Urban Cities Live
Intelligence and Reporting
- Project Overview
- Problem Statement
- Solution Summary
- High-Level Architecture
- Architecture Diagram
- Data Pipeline Logic
- Project Structure
- Prerequisites
- How to Run Locally
- Access Services
- Outputs
- Roadmap & Enhancements
Urban Intelligence (CivicPulse) is an end-to-end cloud data pipeline built to deliver reliable, transparent, and explainable city-service performance metrics.
The platform ingests public NYC 311 non-emergency service request data and transforms it into near real-time operational intelligence for city agencies, field operations, dispatch teams, and executive leadership.
This project is designed to help stakeholders monitor city-service performance using trusted and analytics-ready datasets built through a modern cloud architecture.
NYC 311 API → Apache Airflow → Azure Blob Storage → Azure Data Factory → Azure PostgreSQL → Power BI
Strong data-quality checks, lineage tracking, and clearly defined KPIs ensure that insights are accurate, auditable, and trusted.
The final Power BI dashboards provide timely visibility into service trends and operational performance, supporting fair and data-driven decision-making with a resident-first focus.
City agencies face increasing demand for live, explainable, and trustworthy insights into non-emergency service delivery.
However, public service operations often face several data challenges:
- Fragmented and delayed reporting from raw 311 datasets
- Limited visibility into service backlog, SLA compliance, and service equity
- Data latency during peak periods such as storms, holidays, and major incidents
- Lack of automated monitoring, validation, and data lineage
- Reduced confidence in operational reporting due to inconsistent or delayed data
Without a robust analytics pipeline, operational decisions become slower, riskier, and harder to justify.
CivicPulse addresses these issues by creating a scalable, transparent, and cloud-native data platform that transforms raw public data into trusted operational intelligence.

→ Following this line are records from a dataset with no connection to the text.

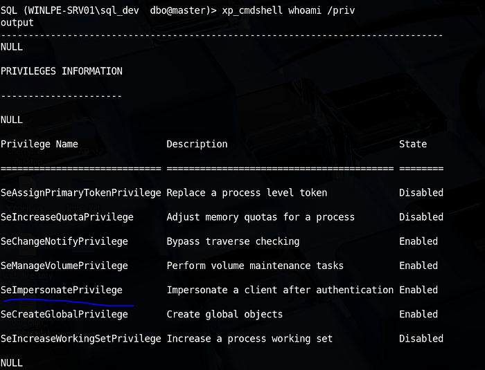Viewport: 485px width, 370px height.
Task: Click the Enabled state of SeImpersonatePrivilege
Action: (418, 290)
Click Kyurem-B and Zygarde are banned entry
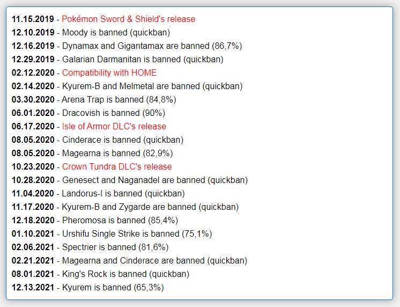Image resolution: width=400 pixels, height=307 pixels. tap(125, 207)
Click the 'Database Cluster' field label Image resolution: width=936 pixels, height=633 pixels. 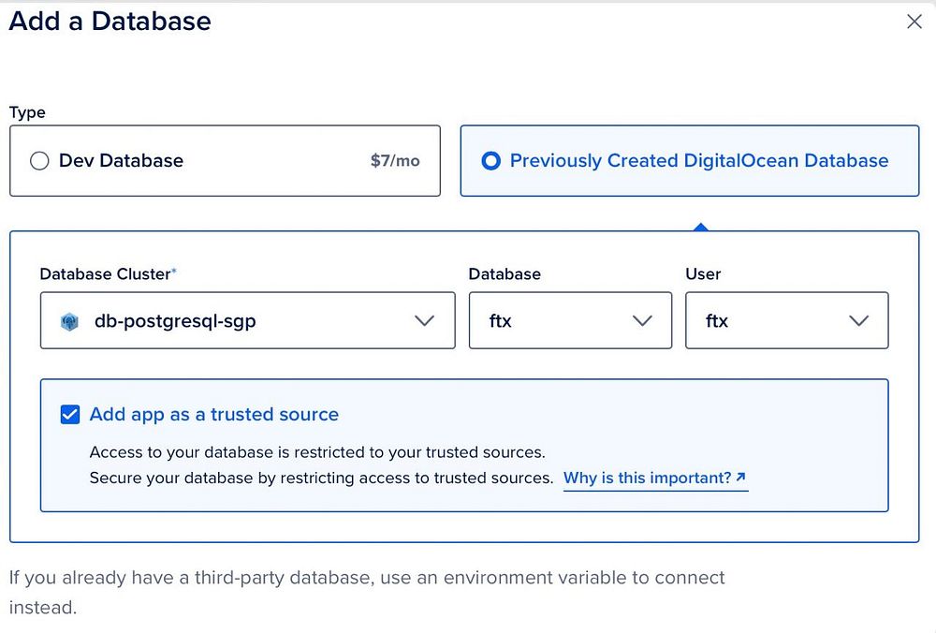[106, 274]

CivicPulse delivers a modern end-to-end analytics solution for city-service reporting.
- Scalable near real-time ingestion from the NYC 311 API
- Automated orchestration, retries, and SLA monitoring using Apache Airflow
- Raw and clean landing zones in Azure Blob Storage
- Managed data movement and transformation using Azure Data Factory
- Curated analytics-ready tables in Azure PostgreSQL
- Self-service Power BI dashboards for operational and leadership reporting
- Infrastructure provisioning and environment consistency using Terraform
The solution prioritises:
- Data trust
- Transparency
- Operational usability
- Reproducibility
- Faster decision-making
- Explainable KPI reporting
CivicPulse helps convert raw resident requests into actionable insights across:
- Request volumes
- Backlogs
- SLA performance
- Resolution times
- Geographic service distribution
The pipeline follows a modern API → Lake → Warehouse → Analytics architecture pattern.
| Component | Purpose |
|---|---|
| NYC 311 API | Source system for non-emergency service request data |
| Apache Airflow | Workflow orchestration, retries, scheduling, SLA monitoring |
| Azure Blob Storage | Raw and clean landing zone for pipeline data |
| Azure Data Factory | Managed ETL and movement into curated layers |
| Azure PostgreSQL | Analytics-ready database for structured reporting |
| Power BI | Dashboarding and operational insight consumption |
| Terraform | Infrastructure as Code for Azure resource provisioning |
API → Airflow → Azure Blob Storage → Azure Data Factory → Azure PostgreSQL → Power BI
- Python – API integration, schema handling, validation, and transformations
- Apache Airflow – orchestration backbone for scheduling, retries, and alerts
- Azure Blob Storage – cloud landing zone for raw and clean files
- Azure Data Factory – managed orchestration for transformation and database loading
- Azure PostgreSQL – curated storage for typed staging and analytics marts
- Power BI – operational dashboards and KPI reporting
- Terraform – Azure infrastructure provisioning using code
The CivicPulse pipeline is designed as a staged data workflow that supports reliability, traceability, and analytics readiness.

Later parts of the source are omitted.